Life as we know it is about to change - as it has each time we add to our family. Having experienced such change 3 times, this is how it usually goes: I'm cool, calm and collected. I've got it together - babysitters arranged, house organized, baby clothes washed and put away. I am READY...and then, out of NOWHERE, I become an insane, illogical, emotional mess. When there's nothing left to DO - no more prep and no more planning - there's no more denying reality. Typically, it hits me as I'm donning a pink hospital gown and walking (waddling, actually) next to a silent, nervous husband to a cold operating room.

Wait a minute.

Obviously, this time is different. I haven't gone through months of hormonal and physical torture (maybe a little dramatic, but definitely the most physically awful thing I've ever endured). Here I am at the end of this 'pregnancy', and I can take a deep breath WHILE sitting down!! I'm not swollen, nauseous, chronically hot, and suffering from the most excruciating heart burn EVER (Chris suggested I mention 'irritable' here - guess I can't deny it....). I'm not generalizing adoption as the 'easier' method of growing a family, but it has been for ME so far because so much of my perspective is affected by my physical condition. The adoption process is right up my ally. It takes so much preparation and planning - loads of paperwork and to-do lists GALORE. It's a Type-A personality's DREAM. Step 1, Step 2, Step 3, etc...just stick to the plan. Pretty cut and dry. And I think the ignorance of what 'reality' will be is keeping my 'OMG' moment at bay. I'm not getting any heel-in-rib reminders of Emi's presence and constant need. A beautiful woman half-way across the world endured 32 weeks of pregnancy, surgery and recovery to give my daughter life. She has been fed, changed, comforted and cared for by someone else for 2.5 years! All I've done thus far is write checks and sign paperwork. With this situation, reality will come later. I know it's looming...that moment when the gravity of our commitment swallows up my excitement. But I refuse to let it steal my joy or distract me from what God has called us to do. No, I don't know exactly what we're getting ourselves into - and neither does anyone else. This is where it becomes a Type-A personality's nightmare.
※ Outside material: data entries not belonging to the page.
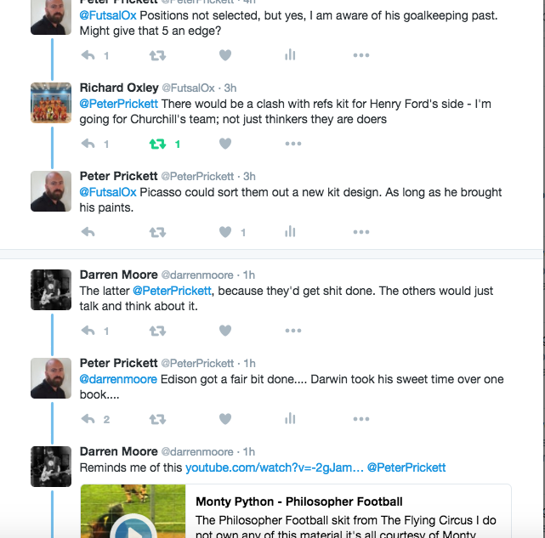Open more options on Darren Moore's 'The latter' tweet
The height and width of the screenshot is (538, 545).
(x=293, y=331)
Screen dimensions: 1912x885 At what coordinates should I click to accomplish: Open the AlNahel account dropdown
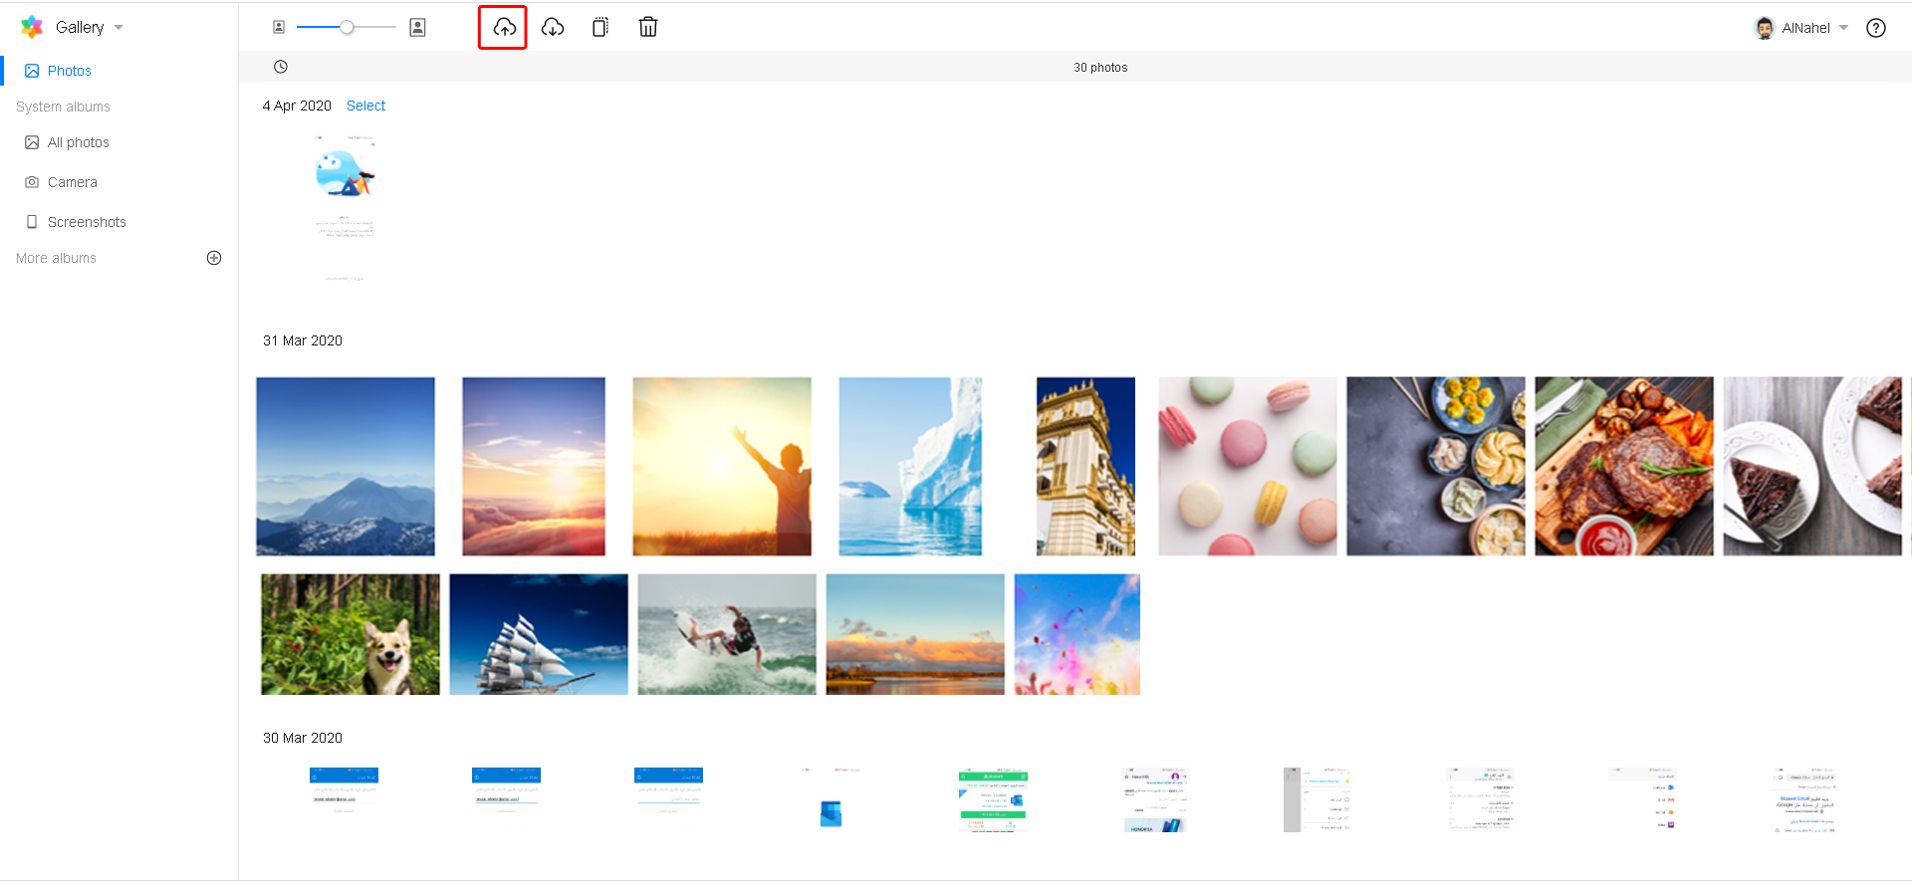coord(1843,28)
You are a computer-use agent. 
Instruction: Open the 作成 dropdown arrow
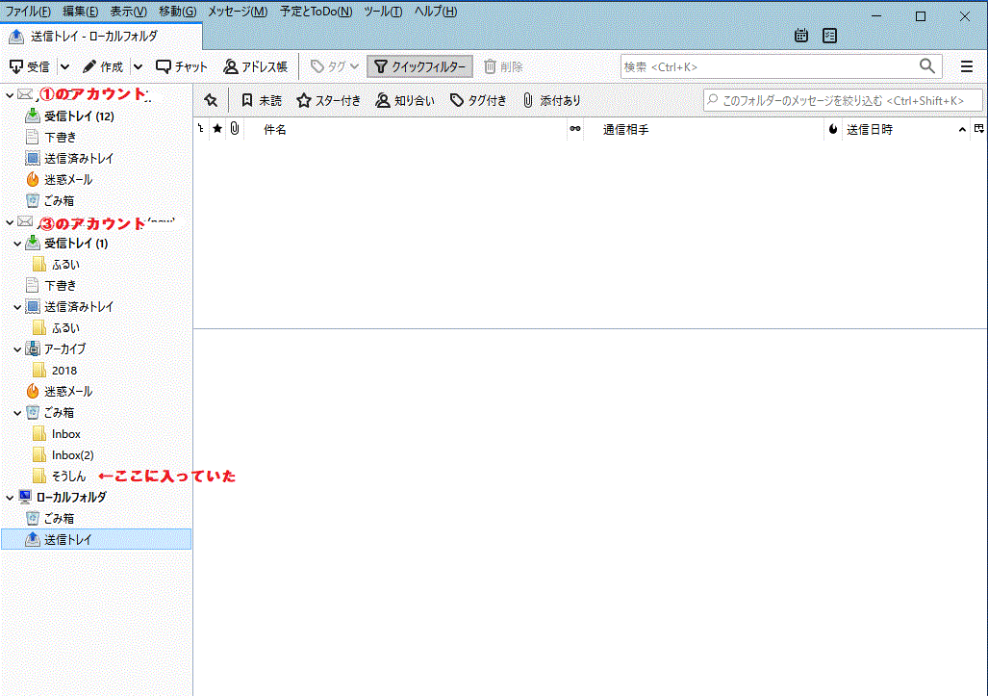138,66
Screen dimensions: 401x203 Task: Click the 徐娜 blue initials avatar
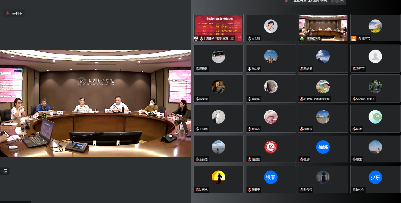(323, 147)
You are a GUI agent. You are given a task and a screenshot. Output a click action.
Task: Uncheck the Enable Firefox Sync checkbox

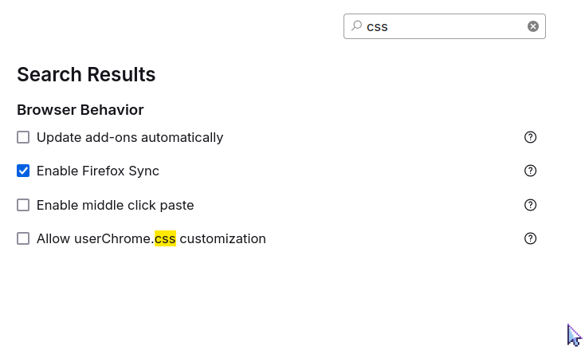point(23,171)
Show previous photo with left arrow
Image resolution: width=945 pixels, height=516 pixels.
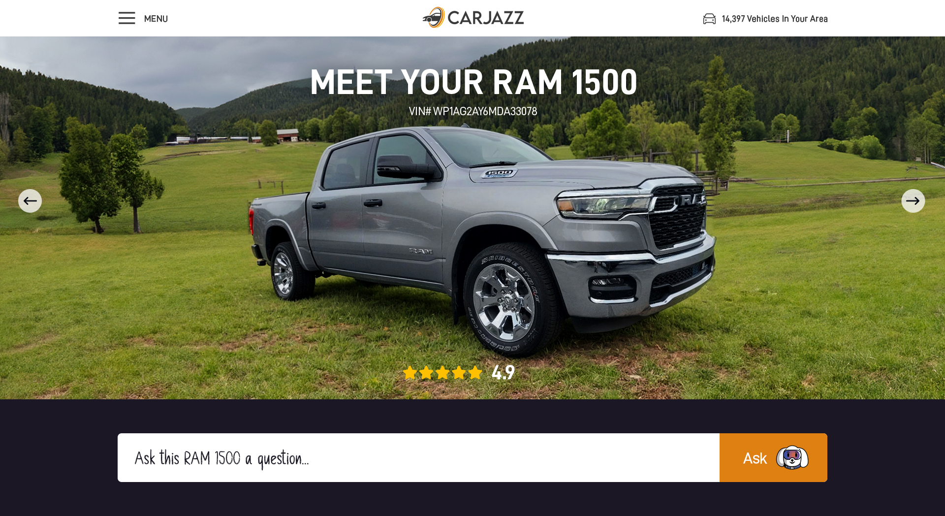point(30,201)
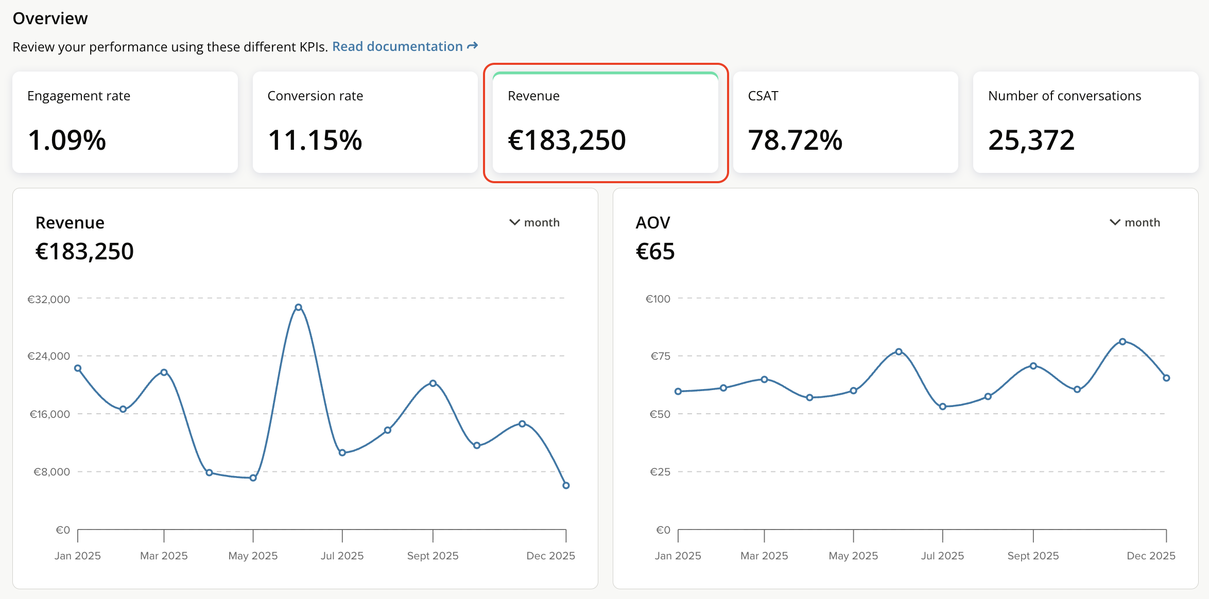Click the Jan 2025 AOV data point

pyautogui.click(x=678, y=392)
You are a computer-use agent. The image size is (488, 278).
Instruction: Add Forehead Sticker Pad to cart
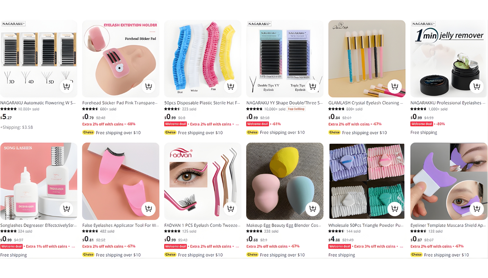149,86
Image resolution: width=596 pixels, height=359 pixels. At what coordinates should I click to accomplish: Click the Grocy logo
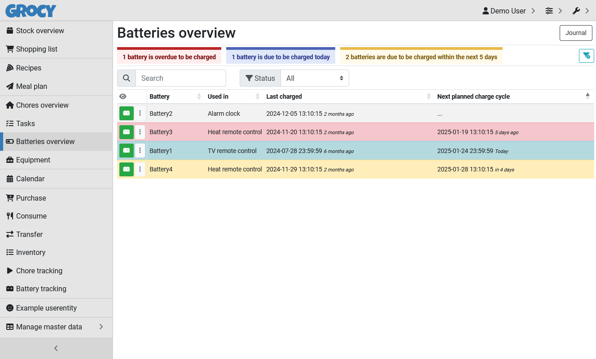[x=31, y=11]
Actually, I'm learning that parenting 3+ children and being Type-A might not be compatible.  At all.

In the coming months there will be laughter, tears and doubts. That's the only thing that's certain. So we'll have to go with the flow, be patient, and fully rely on God to sustain us. For the first time in my life, I'm looking forward to the unknown. When we relinquish control, God will show Himself. And I, for one, can't wait to see Him work.